#### ASSIGNED TASK:
Please work out how many lines in the data below hold the word "computer", and state only the number.

Segment Start: DATA EXCERPTS

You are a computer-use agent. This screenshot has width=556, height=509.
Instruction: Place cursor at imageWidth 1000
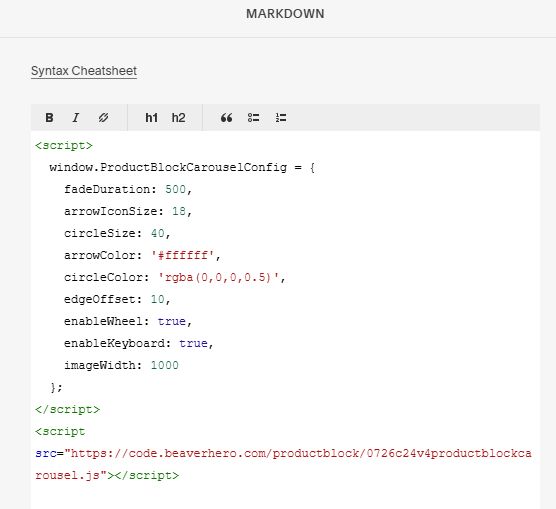click(165, 365)
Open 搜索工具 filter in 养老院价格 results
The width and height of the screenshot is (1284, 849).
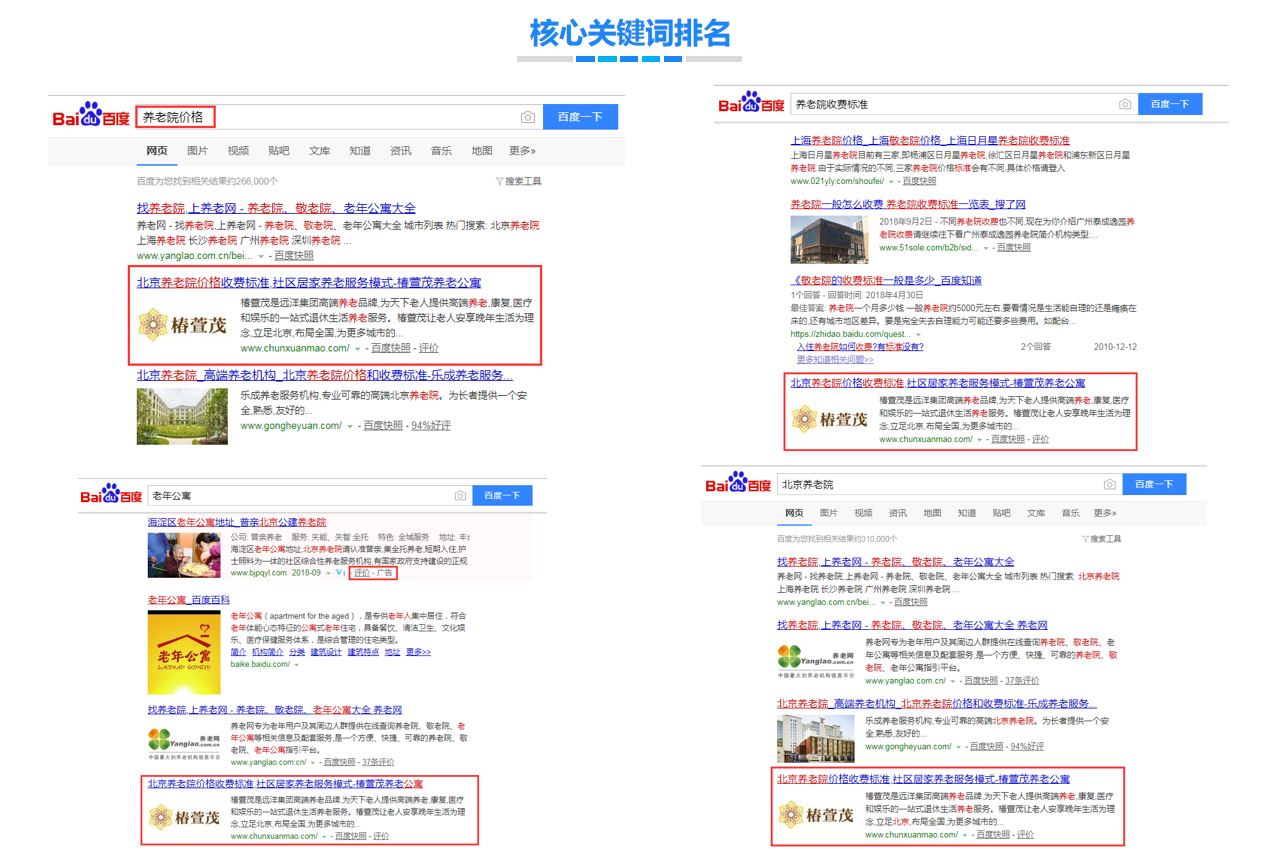pos(518,181)
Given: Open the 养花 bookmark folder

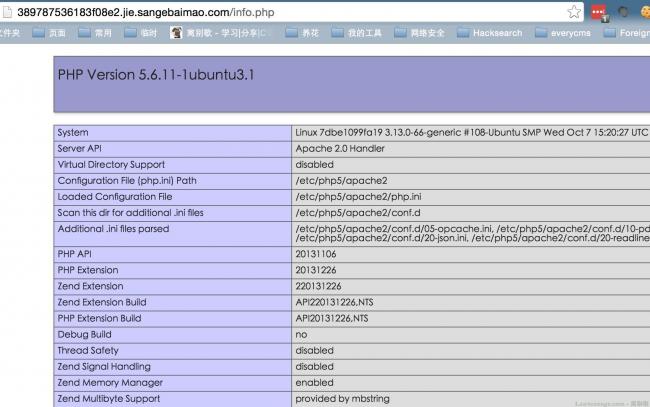Looking at the screenshot, I should 302,33.
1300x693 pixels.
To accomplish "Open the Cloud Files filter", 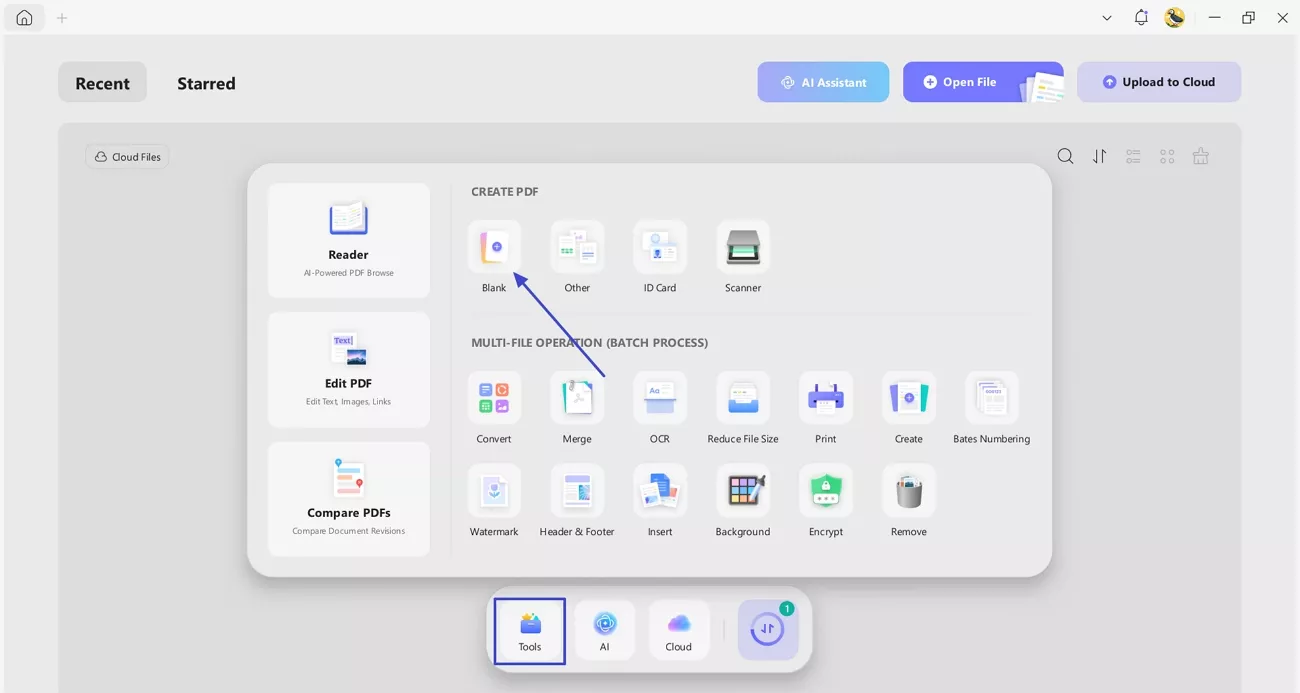I will click(127, 157).
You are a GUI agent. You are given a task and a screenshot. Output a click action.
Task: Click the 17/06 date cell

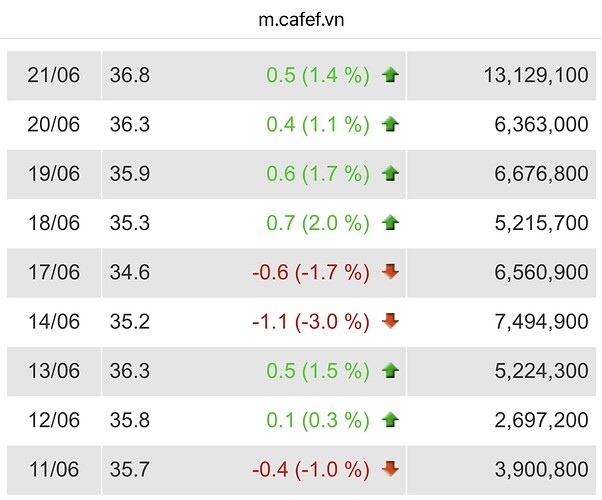coord(54,272)
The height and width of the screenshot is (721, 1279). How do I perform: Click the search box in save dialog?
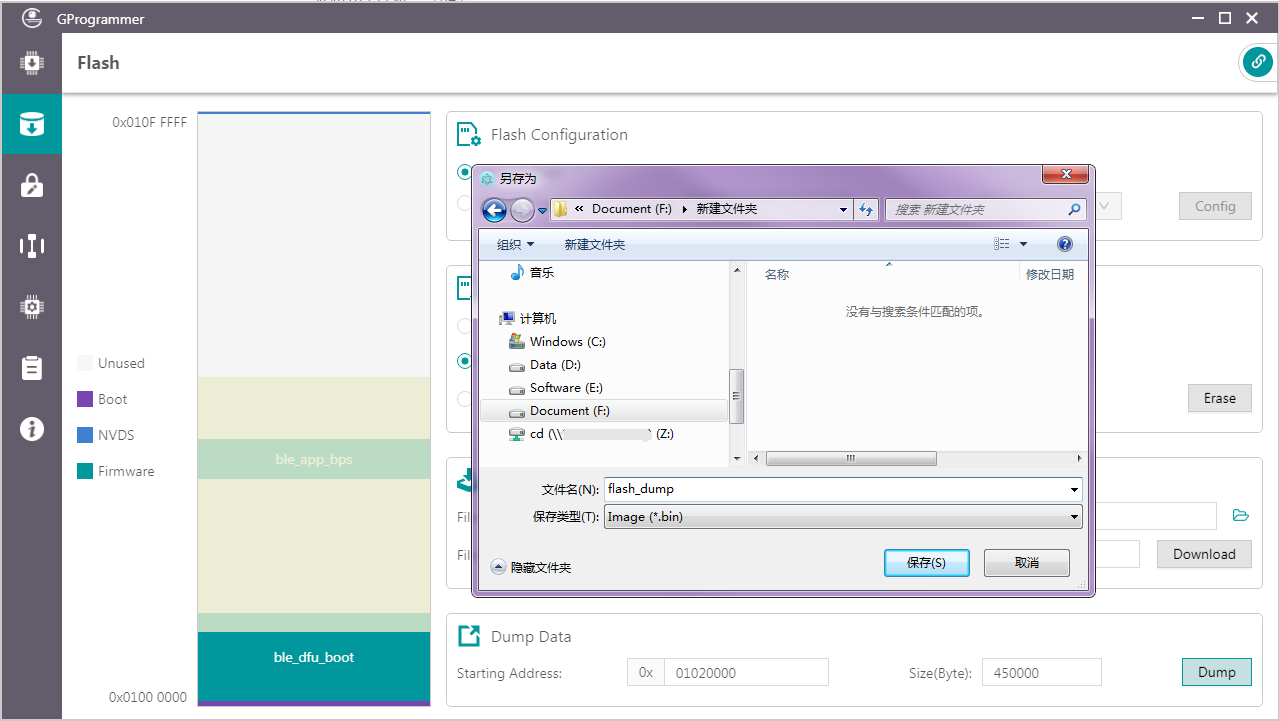975,210
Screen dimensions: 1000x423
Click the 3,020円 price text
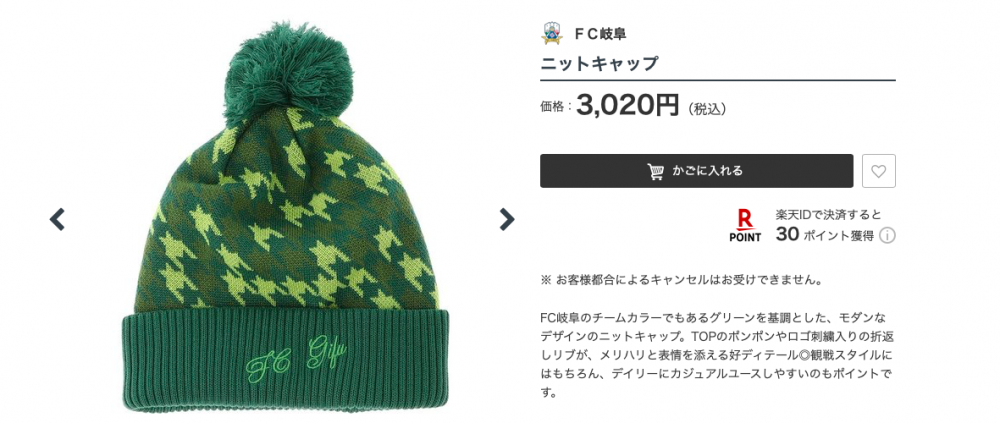(628, 106)
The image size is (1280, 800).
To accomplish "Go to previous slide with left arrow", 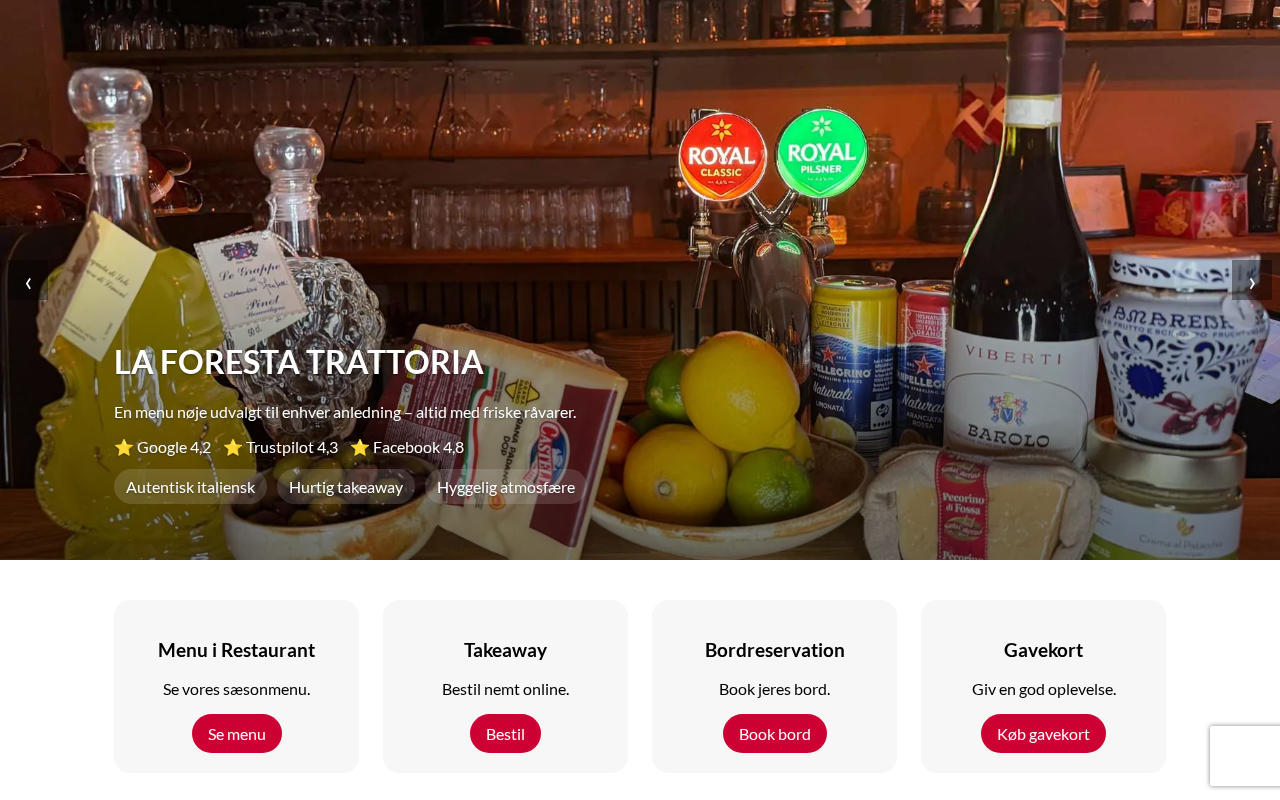I will click(28, 281).
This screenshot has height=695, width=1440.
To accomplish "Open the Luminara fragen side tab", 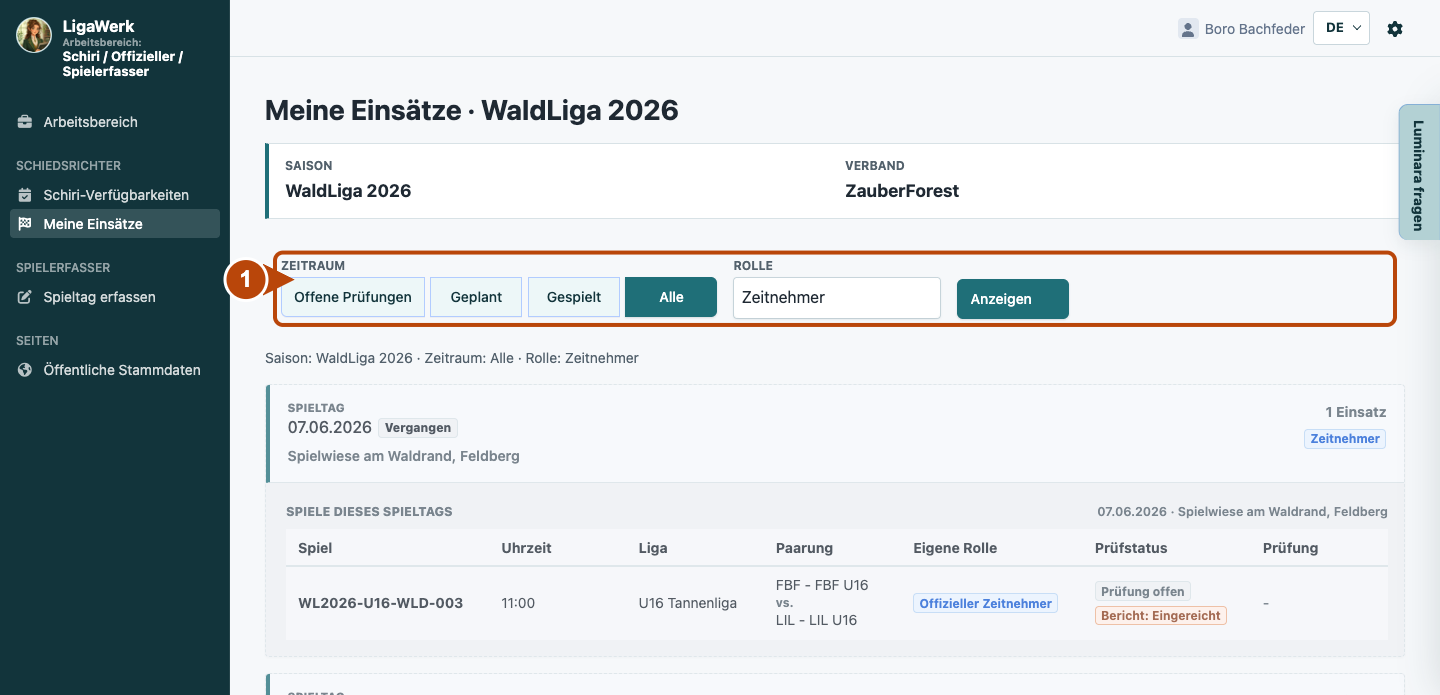I will (1418, 172).
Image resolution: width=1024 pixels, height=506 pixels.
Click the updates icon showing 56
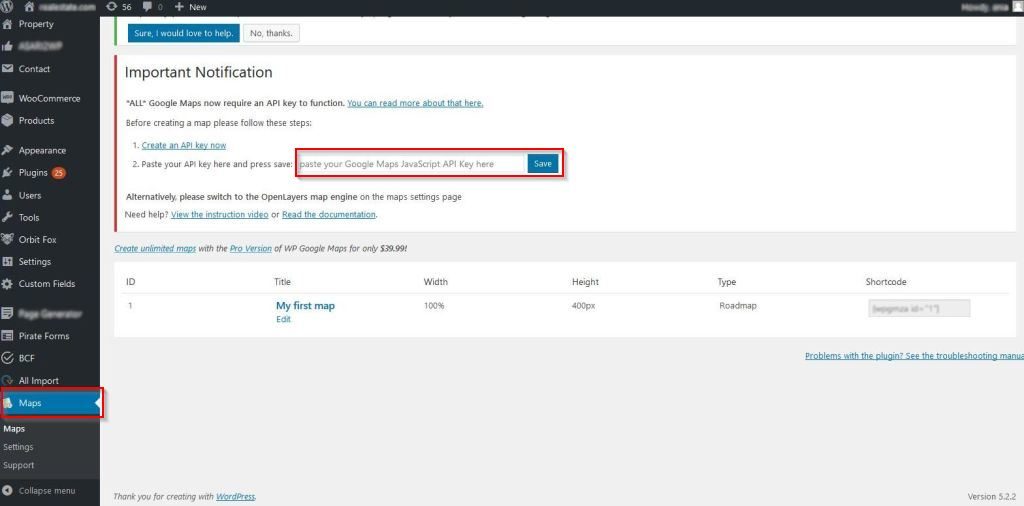click(111, 7)

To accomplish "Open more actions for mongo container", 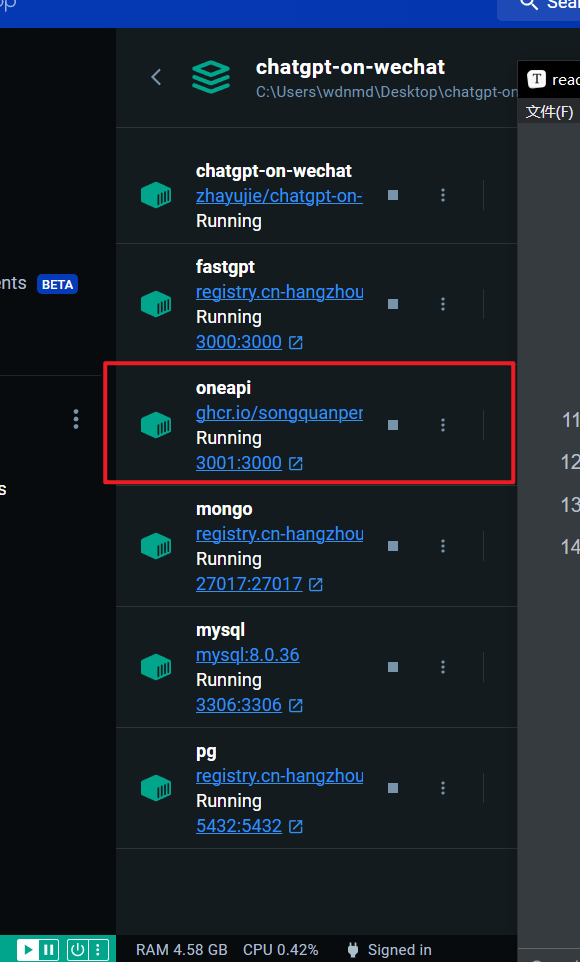I will click(x=443, y=546).
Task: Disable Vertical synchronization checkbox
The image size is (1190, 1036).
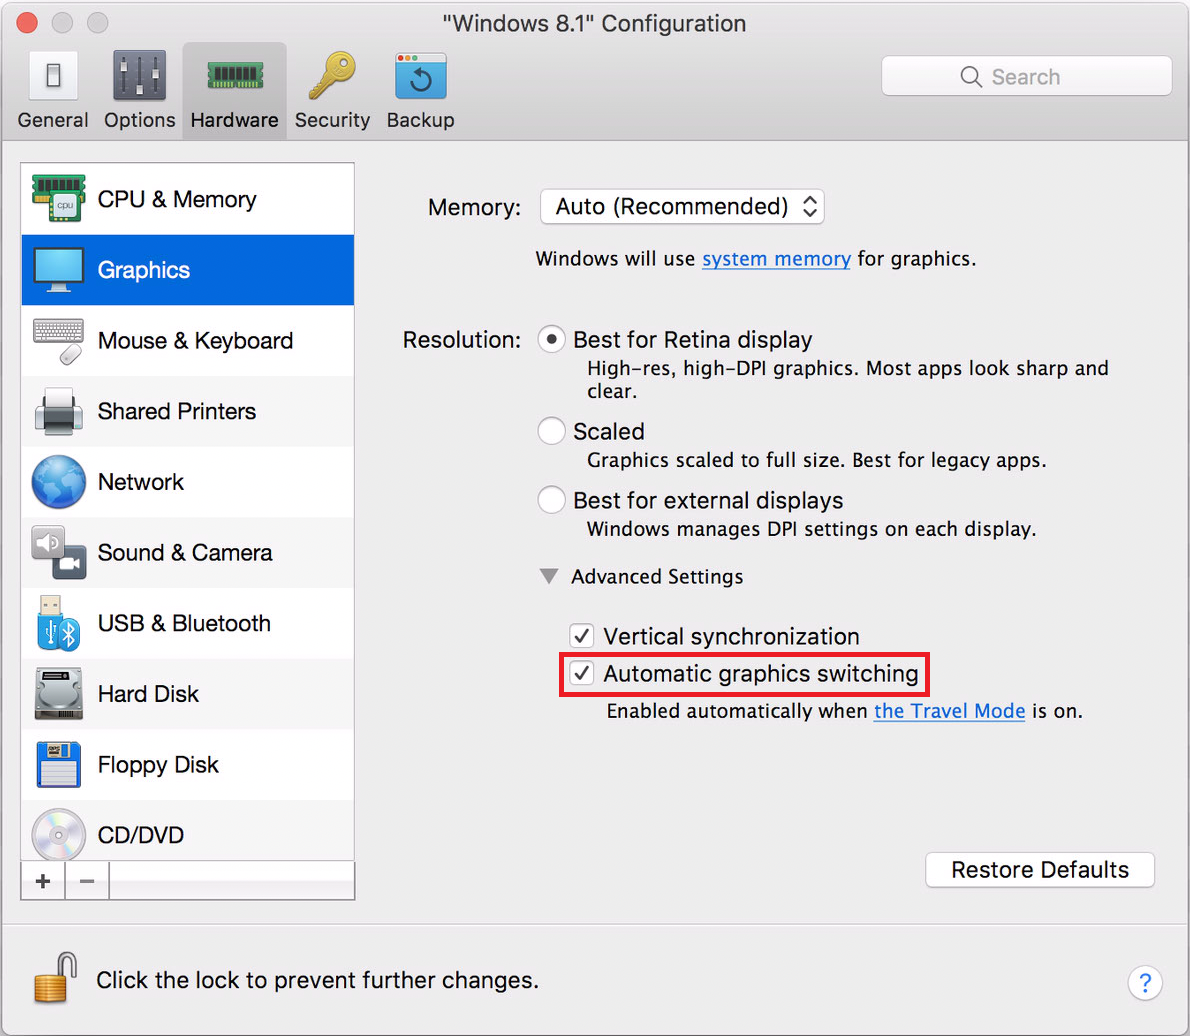Action: 581,636
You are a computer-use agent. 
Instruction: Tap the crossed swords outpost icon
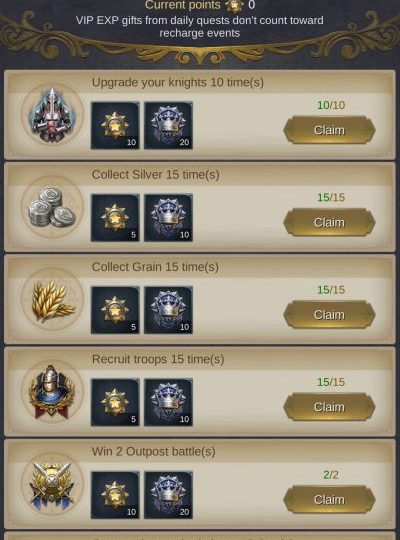[52, 484]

Segment End: DATA EXCERPTS

#### FINISHED EXERCISE:
2